When I moved to New York City from Los Angeles at 23, I realized that Sunday mornings wouldn’t smell like plátanos, dark beans mixed with tomatoes, and my mom’s sazón. This heavenly smell singing in our kitchen would wake up everyone in the house — it was my Salvadoran family’s Sunday custom.

I moved to New York for master’s level college at NYU, hopefully thinking about the incredible experience before me, yet hadn’t generally considered life away from my family. I unpleasantly looked through New York City basic food item paths searching for queso fresco for the bean dish my mom would show me how to make on FaceTime. In any case, even with the correct cheddar, I would never discover hand crafted tortillas — without them, I couldn’t in any way, shape or form have a genuine Salvadoran feast.

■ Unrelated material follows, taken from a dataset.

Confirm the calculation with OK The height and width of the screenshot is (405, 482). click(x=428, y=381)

In Los Angeles, Salvadoran culture is obvious and dynamic. You can discover pupuserias serving a wide range of Salvadoran cooking all through the city. In my South Central people group, I could depend on finding a Salvadoran café on each street. In any case, in New York, that was never again my existence. Caribbean and Chinese sustenance eateries were pervasive, which I cherished, yet I missed Salvadoran passage.

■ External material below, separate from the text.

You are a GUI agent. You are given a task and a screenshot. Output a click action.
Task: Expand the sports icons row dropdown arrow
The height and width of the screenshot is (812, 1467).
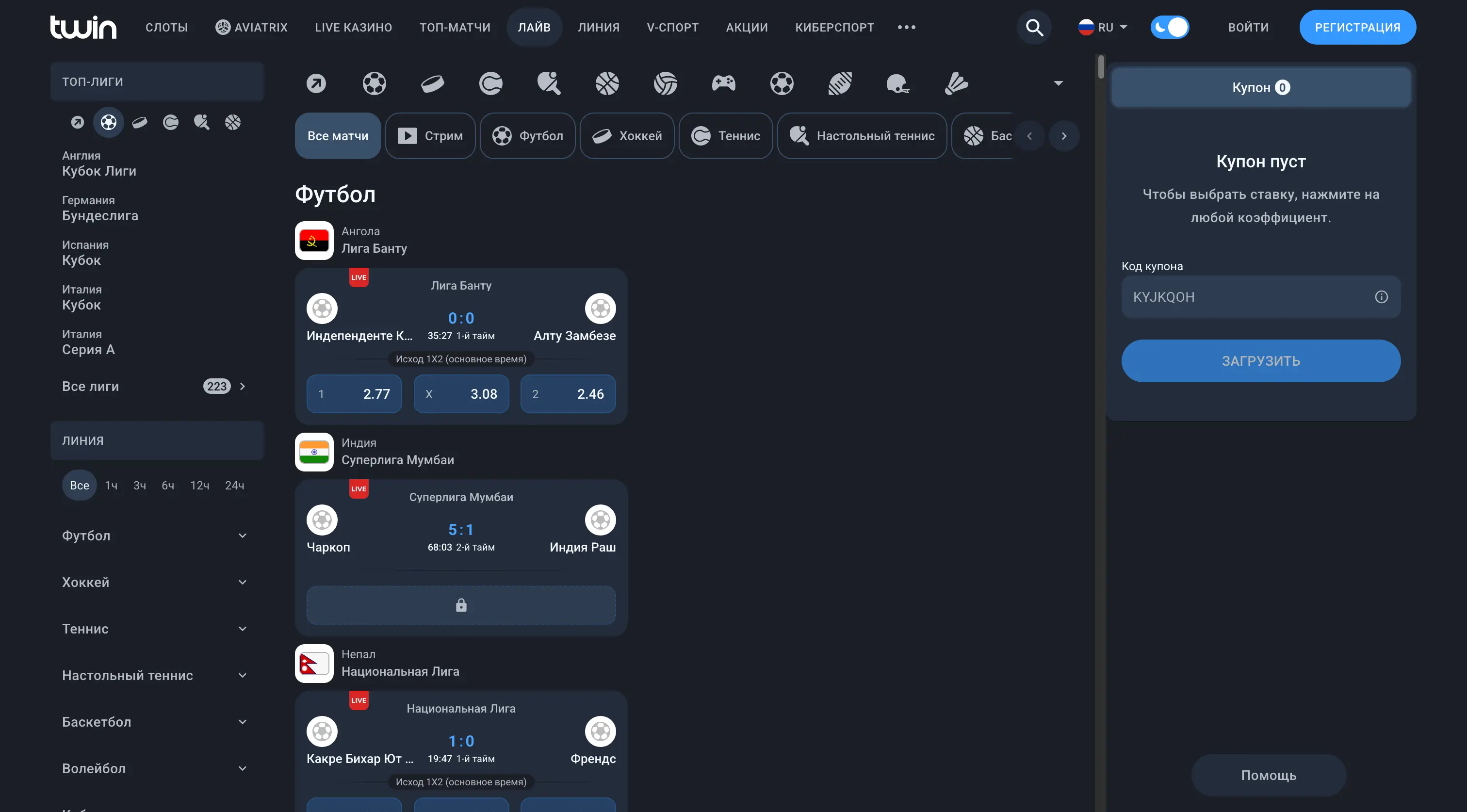pos(1058,84)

When I felt the most achy to visit the family, I desired Salvadoran sustenance the most. I always wound up looking through Yelp and Google Maps, constantly asking my New York City companions, “Where are the Salvadoran cafés at?” They’d state “all the Salvis” are on Long Island.
But this response made me feel both lonely and far away from home. I felt even more distance between myself and El Salvador, where I’d migrated from when I was five.

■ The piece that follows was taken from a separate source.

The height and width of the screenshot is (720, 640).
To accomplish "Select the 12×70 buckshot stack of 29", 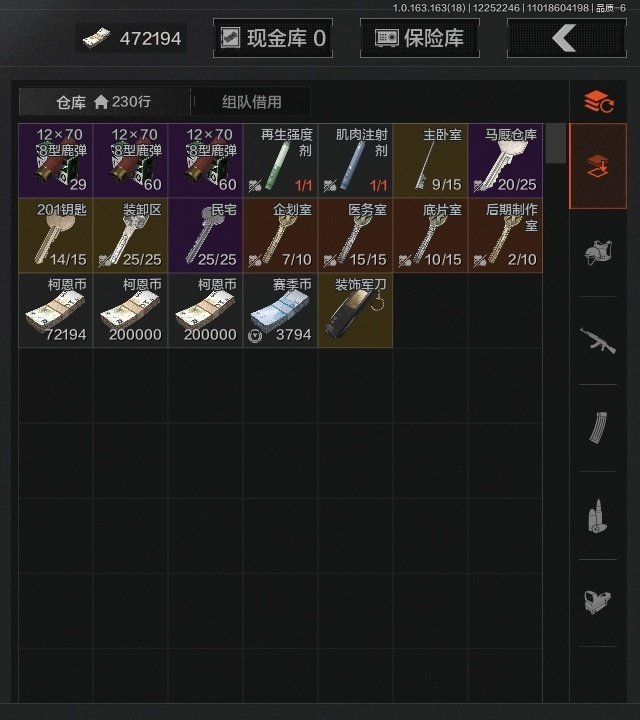I will (x=56, y=160).
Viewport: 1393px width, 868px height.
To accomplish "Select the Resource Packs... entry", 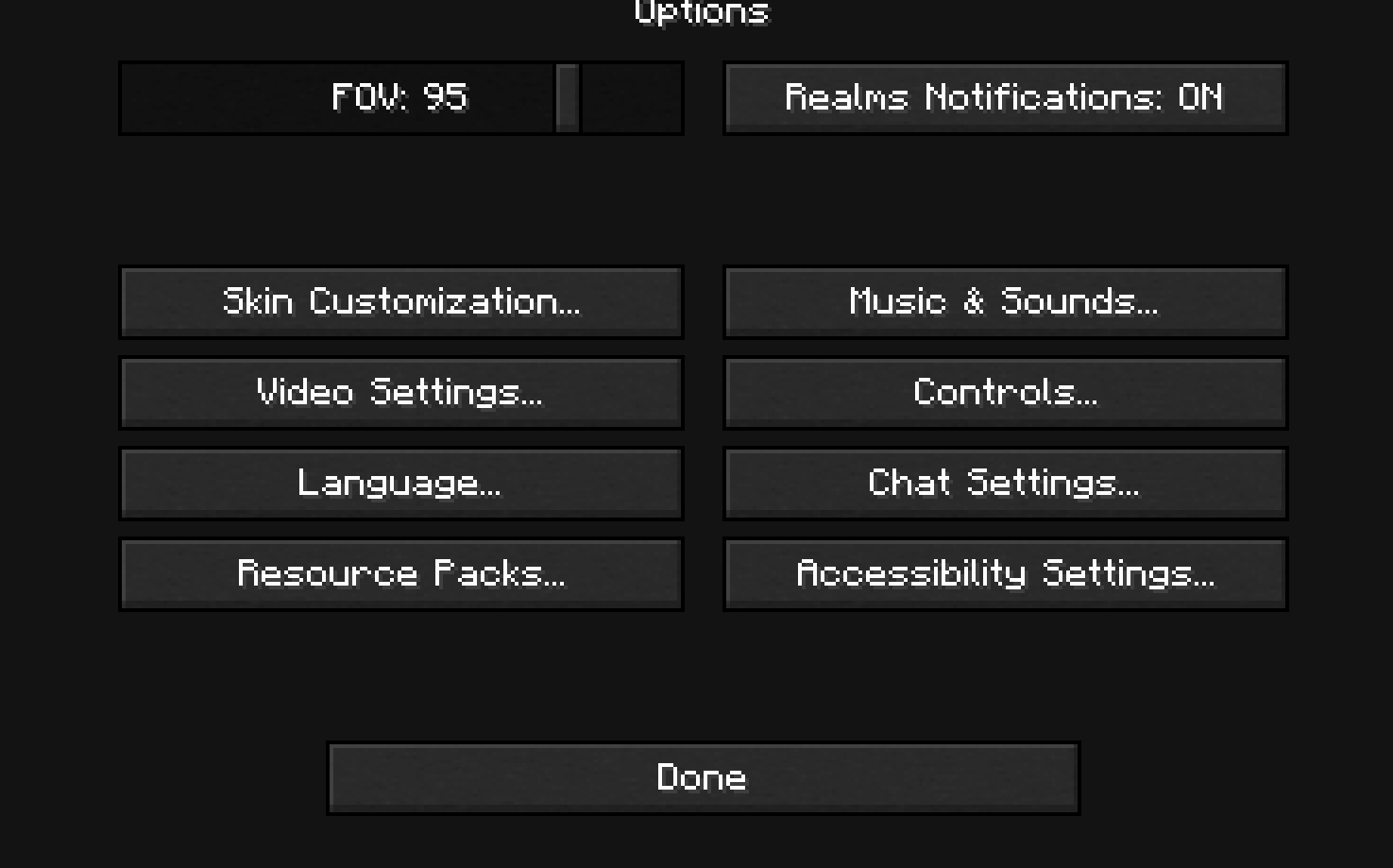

I’m not the first person who has felt this way when apart from family or their native country, and I know I won’t be the last. In fact, many Latinx people say food is the one thing that makes them feel most connected to their cultures when they’re homesick.

Courtesy of Estefani Alarcon
Valentina, 25, tells Bustle that food served as a connection to her family’s native country after they migrated from Venezuela when she was 3 years old. Valentina says her parents would always call out the “traditional” Venezuelan dishes they’d serve at holidays, birthdays, or any gathering. “We would have this if we were in Venezuela,” she remembers them saying.

Before she became vegan at 23, Valentina ate traditional Venezuelan meals like white rice, black beans, plátanos, shredded beef and pork and an arepa on the side. Now, she gets creative to make vegan arepas with cauliflower or other vegetables when she misses home.